No, there should be a multiplication sign where the plus sign is.

fo3nix

Oops ignore that.

For the indices you have, a multiplication should be where the division is.

7^(2 minus (minus 5) = 7^(2+5) = 7^7

tony1941

.......or even the division sign!

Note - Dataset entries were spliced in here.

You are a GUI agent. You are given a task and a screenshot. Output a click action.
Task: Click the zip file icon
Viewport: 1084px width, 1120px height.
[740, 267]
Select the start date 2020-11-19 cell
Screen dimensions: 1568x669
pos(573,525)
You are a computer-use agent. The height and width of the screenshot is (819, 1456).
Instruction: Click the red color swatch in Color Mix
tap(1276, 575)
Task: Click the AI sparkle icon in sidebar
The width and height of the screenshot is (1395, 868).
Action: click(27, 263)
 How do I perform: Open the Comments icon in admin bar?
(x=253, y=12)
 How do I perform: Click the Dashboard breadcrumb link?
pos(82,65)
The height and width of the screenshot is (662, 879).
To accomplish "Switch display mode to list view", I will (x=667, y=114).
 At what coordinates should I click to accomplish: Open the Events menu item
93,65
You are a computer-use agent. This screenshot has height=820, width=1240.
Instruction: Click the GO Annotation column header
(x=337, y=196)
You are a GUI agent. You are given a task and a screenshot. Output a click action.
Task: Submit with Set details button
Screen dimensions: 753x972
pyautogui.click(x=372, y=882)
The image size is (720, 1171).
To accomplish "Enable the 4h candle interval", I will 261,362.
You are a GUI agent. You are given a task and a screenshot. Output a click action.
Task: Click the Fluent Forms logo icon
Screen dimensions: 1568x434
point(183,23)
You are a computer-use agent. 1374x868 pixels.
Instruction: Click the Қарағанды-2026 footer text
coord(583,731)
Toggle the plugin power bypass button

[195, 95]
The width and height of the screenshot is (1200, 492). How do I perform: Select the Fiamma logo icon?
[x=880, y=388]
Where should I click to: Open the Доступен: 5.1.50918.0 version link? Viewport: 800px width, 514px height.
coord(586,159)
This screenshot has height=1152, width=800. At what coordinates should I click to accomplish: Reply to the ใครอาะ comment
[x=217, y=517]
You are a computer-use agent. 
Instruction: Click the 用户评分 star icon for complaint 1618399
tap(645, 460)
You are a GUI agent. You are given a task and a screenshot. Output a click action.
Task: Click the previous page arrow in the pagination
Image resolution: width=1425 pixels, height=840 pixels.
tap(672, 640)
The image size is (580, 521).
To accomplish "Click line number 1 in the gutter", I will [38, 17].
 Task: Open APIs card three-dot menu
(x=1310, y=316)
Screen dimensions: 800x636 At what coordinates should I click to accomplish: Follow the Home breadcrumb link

Yes, 7^2*7^-5=7^-3.
As printed, 7^2 / 7^-5=7^7
The clue to remembering it is to write it as a fraction:-
7^2
-----
7^-5
and then multiply above and below by the inverse of the denominator (7^5) which makes the numerator =7^7 and reduces the denominator to 7^0 which of course =1.
(well it seemed simple when I started, sorry)
Tony

boobesque

Question Author

7^(2 minus (minus 5) = 7^(2+5) = 7^7. that makes sense. so the answer to the equation above (7^-3) is for 7^2 TIMES 7^-5. Thats what i thought but my source suggested otherwise and i thought i had better make sure. thanks

btw
The clue to remembering it is to write it as a fraction:-
7^2
-----
7^-5
and then multiply above and below by the inverse of the denominator (7^5) which makes the numerator =7^7 and reduces the denominator to 7^0 which of course =1.

i blanked out after the first few lines of that

jake-the-peg

For what it's worth when I saw that I thought

"..divide by 7 to the minus 5......oh - just change the -5 to + 5 and change the divide to a multiply...so 7 to the 2 times 7 to the 5 is 7 to the 7"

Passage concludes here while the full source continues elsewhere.